**Directions:** Going from the top of the data below, give again each line through the one containing "Task: Switch to the Volume Maximizer tab", both ends kept.

[Data records]

____

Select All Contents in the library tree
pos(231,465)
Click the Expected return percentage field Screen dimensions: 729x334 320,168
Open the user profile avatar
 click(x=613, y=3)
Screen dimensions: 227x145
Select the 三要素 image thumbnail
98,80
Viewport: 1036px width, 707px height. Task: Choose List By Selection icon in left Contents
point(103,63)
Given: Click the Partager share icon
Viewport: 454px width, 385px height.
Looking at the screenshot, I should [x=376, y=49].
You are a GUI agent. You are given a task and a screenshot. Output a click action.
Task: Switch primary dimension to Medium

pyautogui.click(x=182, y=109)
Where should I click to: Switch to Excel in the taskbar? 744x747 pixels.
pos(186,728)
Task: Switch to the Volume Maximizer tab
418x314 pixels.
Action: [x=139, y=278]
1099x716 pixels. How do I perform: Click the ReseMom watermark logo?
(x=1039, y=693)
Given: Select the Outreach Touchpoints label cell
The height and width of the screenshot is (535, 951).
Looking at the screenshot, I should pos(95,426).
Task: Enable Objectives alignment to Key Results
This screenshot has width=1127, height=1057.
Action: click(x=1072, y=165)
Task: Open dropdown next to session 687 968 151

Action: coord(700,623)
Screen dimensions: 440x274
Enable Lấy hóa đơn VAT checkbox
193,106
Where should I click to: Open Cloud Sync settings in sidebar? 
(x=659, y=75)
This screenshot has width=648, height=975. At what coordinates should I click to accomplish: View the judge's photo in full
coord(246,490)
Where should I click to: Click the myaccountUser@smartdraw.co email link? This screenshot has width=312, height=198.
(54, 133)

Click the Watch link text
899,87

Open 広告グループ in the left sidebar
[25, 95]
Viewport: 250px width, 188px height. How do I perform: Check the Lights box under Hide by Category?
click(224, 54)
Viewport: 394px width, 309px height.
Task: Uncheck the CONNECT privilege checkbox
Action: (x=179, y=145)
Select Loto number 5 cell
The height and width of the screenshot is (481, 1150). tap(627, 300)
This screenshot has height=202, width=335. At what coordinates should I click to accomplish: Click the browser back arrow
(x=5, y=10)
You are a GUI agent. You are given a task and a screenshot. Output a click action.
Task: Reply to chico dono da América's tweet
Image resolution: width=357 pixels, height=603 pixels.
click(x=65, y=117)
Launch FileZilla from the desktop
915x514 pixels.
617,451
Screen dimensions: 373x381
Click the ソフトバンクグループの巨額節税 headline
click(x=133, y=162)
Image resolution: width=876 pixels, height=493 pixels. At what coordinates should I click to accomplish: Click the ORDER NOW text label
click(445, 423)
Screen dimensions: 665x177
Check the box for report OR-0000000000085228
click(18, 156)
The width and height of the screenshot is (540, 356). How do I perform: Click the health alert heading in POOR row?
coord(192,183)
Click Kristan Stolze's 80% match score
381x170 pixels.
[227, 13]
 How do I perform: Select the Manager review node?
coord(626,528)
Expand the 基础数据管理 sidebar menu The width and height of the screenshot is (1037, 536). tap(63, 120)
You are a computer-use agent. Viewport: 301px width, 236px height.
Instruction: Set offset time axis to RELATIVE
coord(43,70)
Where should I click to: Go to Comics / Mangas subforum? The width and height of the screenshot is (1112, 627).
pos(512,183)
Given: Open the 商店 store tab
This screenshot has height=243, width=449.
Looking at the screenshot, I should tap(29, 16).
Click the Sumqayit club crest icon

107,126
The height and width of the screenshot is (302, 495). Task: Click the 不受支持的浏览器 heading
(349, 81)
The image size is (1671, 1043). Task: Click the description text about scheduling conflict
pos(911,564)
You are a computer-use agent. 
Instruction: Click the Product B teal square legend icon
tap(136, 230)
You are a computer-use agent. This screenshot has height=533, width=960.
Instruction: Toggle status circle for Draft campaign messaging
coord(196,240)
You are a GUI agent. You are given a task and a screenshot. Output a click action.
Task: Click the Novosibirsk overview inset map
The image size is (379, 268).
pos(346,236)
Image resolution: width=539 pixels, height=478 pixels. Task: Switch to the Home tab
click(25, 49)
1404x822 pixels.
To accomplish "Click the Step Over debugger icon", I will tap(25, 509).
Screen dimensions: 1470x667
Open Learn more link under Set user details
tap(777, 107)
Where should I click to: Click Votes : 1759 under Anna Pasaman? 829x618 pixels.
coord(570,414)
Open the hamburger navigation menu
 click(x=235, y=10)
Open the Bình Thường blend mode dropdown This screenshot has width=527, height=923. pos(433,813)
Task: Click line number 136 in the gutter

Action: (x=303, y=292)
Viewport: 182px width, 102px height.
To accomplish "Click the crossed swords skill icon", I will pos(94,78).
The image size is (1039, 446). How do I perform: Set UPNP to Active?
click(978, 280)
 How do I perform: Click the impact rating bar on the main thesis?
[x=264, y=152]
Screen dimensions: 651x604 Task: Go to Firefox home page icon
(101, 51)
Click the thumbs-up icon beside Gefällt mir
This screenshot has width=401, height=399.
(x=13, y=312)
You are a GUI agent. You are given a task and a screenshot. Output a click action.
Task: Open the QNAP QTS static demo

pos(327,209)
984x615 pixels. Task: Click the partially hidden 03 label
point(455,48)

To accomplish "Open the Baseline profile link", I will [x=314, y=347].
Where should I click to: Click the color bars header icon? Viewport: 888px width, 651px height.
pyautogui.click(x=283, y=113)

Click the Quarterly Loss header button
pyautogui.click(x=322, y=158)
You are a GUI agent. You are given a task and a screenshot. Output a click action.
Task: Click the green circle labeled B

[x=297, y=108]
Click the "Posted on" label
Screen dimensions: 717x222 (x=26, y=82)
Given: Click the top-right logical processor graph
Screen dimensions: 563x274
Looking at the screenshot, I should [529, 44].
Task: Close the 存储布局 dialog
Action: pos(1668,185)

____

**Output:**
Select All Contents in the library tree
pos(231,465)
Click the Expected return percentage field Screen dimensions: 729x334 320,168
Open the user profile avatar
 click(x=613, y=3)
Screen dimensions: 227x145
Select the 三要素 image thumbnail
98,80
Viewport: 1036px width, 707px height. Task: Choose List By Selection icon in left Contents
point(103,63)
Given: Click the Partager share icon
Viewport: 454px width, 385px height.
Looking at the screenshot, I should [x=376, y=49].
You are a GUI agent. You are given a task and a screenshot. Output a click action.
Task: Switch primary dimension to Medium

pyautogui.click(x=182, y=109)
Where should I click to: Switch to Excel in the taskbar? 744x747 pixels.
pos(186,728)
Task: Switch to the Volume Maximizer tab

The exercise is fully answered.